Fin da quando l’uomo è comparso sulla terra il volto è stato la forma più profonda di comunicazione.  Vedere il volto dell’altro e mostrarsi all’altro con il volto.  Volti che si guardano, che comunicano in silenzio. Scoprire i pensieri guardando solo il volto. È il volto a rivelare l’anima. E quando si fissa il volto di qualcuno, si entra nel profondo della sua vita e un’esistenza si affaccia al mondo esterno. Per questo impressiona vedere un volto abitato dall’amarezza, dall’odio, dalla disperazione.

Le eccezioni di coprirsi il volto sono sempre e solo avvenute per esigenze mediche, per ragioni religiose quale il velo islamico, per la moda con grandi occhiali o le maschere.

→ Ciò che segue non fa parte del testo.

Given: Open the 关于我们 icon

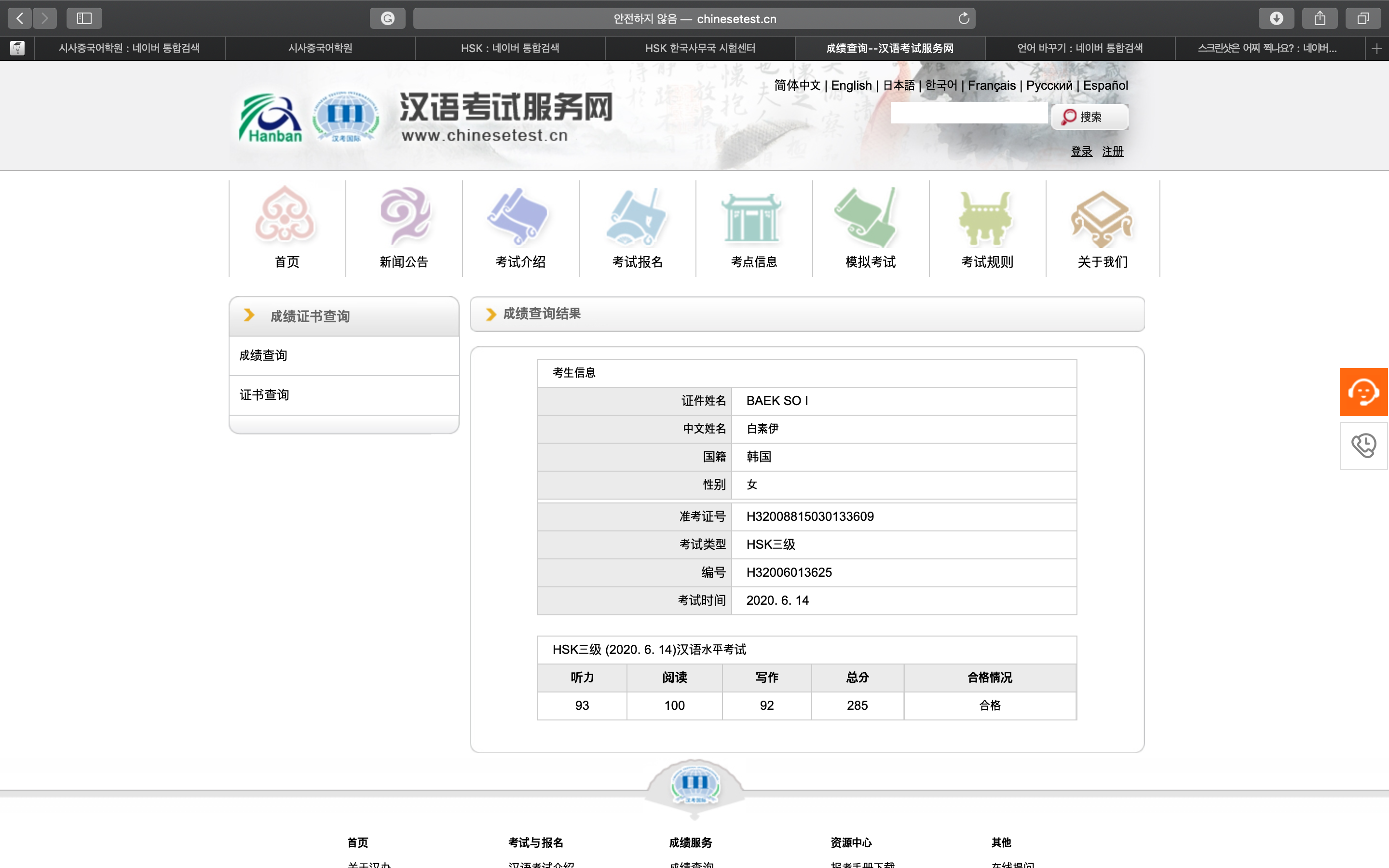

Tutte queste eccezioni hanno avuto senso perché non sono mai divenute la normalità.

Oggi scopriamo però che coprirsi il volto con una maschera o vedere il volto degli altri coperto da maschere modifica i rapporti con gli altri nell’interazione faccia a faccia.  Scompare il sorriso nelle sue mille forme, scompare la comunicazione labiale, scompare la bocca che parla.

La conversazione tra le creature umane è stata facciale fin dalle origini.

Oggi tutto è negato e anche il sorriso è occultato.

Nostalgia di riavere presto i nostri volti.